First up in our 5 questions with EHR vendor executives is the Dr. Andre Vovan, founder of Free EHR software vendor Mitochon.

See more of Mitochon’s HIMSS12 Announcements on EMR News.

Be sure to check out all of the 5 Questions with EHR Vendor Executives at HIMSS 2012 videos.

Full Disclosure: Mitochon is an advertiser on EMR and EHR.

The Online Medical Visit … For Free

Posted on January 3, 2012 I Written By

John Lynn is the Founder of the HealthcareScene.com blog network which currently consists of 10 blogs containing over 8000 articles with John having written over 4000 of the articles himself. These EMR and Healthcare IT related articles have been viewed over 16 million times. John also manages Healthcare IT Central and Healthcare IT Today, the leading career Health IT job board and blog. John is co-founder of InfluentialNetworks.com and Physia.com. John is highly involved in social media, and in addition to his blogs can also be found on Twitter: @techguy and @ehrandhit and LinkedIn.

In every situation online it seems like at some point someone takes the business model as deep as it goes and then someone just finally says, “Let’s make it free.” Readers of this site will be familiar with the leading Free EHR companies Mitochon and Practice Fusion (both advertisers on this site). They both seem to be doing really well and are working on some really interesting business models.

With my familiarity with the Free EHR business model, I was intrigued when I read about HealthTap’s model for basically providing an online medical visit for free. This was particularly interesting since I knew that HealthTap had received $11.5 million in funding recently.

Andy Oram summarizes what HealthTap is trying to solve really well:

In this digital age, HealthTap asks, why should a patient have to make an appointment and drive to the clinic just to find out whether her symptoms are probably caused by a recent medication? And why should a doctor repeat the same advice for each patient when the patient can go online for it?

Plus, he makes two important observations of what HealthTap has found:
1. Doctors will take the time to post information online for free.
2. Doctors are willing to rate each other.

It’s pretty interesting when you think about how many doctors visits could be saved using something like HealthTap. On face, I’d think that a site like this wouldn’t make much sense. Although, as I think back on my medical experiences I can think of about a dozen or so times where I tapped into my physician friends before going to the doctor. Basically, I wanted to know if going to the doctor would be worth my time or not. In about 90% of those cases I ended up not going to the doctor since the doctor wouldn’t have really been able to do much for me anyway.

As I think through these experiences, I realize that many people aren’t lucky enough to be like me and have lots of physician friends around to ask the casual medical question. I could see how HealthTap could fill that role.

One key to this model is that it doesn’t always replace the visit to the physician. In fact, in a few cases I was told that I’d need an X-ray and that I better go see the doctor. In that case I was more likely to go to the physician since I knew I needed to get something done. I already knew the physician would do something for me when I went so I didn’t have the fear that they just tell me to take some Tylenol and be careful with it.

I’m not quite sure if doctors would be glad to actually have only people that are sick visiting their office or not. Maybe they enjoy the break of the easy patient that doesn’t require any effort on their part.

I think there are still questions about the quality of information that patients will get on HealthTap. This is going to be the most interesting issue to follow. No doubt they’re going to be toeing a fine line called medical advice. However, whether it’s HealthTap or some other online source that someone likely finds through Google, people are going to be looking for this kind of health information online. The idea of a free online medical visit sounds good to me.

Let’s also not be surprised if the Free EHR vendors eventually get into online visits as well. Seems like a natural progression for them to offer this service if they wanted to go that direction. From what I understand they have plenty on their plates right now, but a few years from now it could get pretty interesting.

Required work
1 - In the HealthTap post, why was the author more likely to see the physician when told he would need an X-ray? Answer in one to three sentences.
2 - Which sites and networks does the author bio in the HealthTap post say John Lynn founded, co-founded, or manages?
3 - According to the HealthTap post, how much funding had HealthTap recently received?

Given entries

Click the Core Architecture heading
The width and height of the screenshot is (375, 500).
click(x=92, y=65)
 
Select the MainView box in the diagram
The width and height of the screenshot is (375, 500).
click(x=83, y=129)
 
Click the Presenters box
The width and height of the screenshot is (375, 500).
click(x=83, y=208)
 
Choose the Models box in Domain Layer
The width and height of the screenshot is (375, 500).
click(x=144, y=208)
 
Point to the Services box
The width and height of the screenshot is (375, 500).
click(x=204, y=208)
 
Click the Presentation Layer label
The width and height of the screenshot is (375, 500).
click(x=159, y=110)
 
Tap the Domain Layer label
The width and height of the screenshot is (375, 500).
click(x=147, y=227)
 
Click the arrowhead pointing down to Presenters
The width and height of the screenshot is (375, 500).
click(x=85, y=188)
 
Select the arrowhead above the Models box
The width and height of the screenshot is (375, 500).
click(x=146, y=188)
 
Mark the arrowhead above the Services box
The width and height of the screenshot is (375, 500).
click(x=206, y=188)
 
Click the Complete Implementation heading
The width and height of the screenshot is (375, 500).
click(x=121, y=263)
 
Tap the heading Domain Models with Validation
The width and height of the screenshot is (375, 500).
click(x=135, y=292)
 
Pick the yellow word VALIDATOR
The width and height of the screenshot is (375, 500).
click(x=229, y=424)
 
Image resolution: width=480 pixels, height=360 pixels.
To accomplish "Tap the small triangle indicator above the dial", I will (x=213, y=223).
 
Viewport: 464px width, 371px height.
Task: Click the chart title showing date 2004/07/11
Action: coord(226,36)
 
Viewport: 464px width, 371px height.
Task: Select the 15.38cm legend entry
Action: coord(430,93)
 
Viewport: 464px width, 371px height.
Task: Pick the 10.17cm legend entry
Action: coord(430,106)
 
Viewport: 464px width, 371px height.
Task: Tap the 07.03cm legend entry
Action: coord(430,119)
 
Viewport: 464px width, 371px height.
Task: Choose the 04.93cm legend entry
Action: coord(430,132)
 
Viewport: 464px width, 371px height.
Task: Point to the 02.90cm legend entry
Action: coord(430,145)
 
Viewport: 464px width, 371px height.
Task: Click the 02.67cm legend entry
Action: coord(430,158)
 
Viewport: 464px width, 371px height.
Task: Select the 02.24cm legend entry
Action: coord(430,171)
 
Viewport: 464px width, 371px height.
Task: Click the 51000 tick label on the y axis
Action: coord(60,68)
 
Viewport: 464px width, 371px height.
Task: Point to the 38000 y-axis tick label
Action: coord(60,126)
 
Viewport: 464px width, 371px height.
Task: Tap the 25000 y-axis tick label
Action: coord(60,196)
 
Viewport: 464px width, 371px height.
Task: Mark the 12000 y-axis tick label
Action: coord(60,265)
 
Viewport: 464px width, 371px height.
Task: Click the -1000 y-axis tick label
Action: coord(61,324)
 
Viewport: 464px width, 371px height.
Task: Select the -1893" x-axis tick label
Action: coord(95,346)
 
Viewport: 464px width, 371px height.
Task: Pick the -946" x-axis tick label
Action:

Replies
1 - He knew he needed something done, so he already knew the physician would do something for him. That meant he didn't fear being told only to take some Tylenol and be careful with it.

2 -
- HealthcareScene.com
- Healthcare IT Central
- Healthcare IT Today
- InfluentialNetworks.com
- Physia.com

3 - $11.5 million.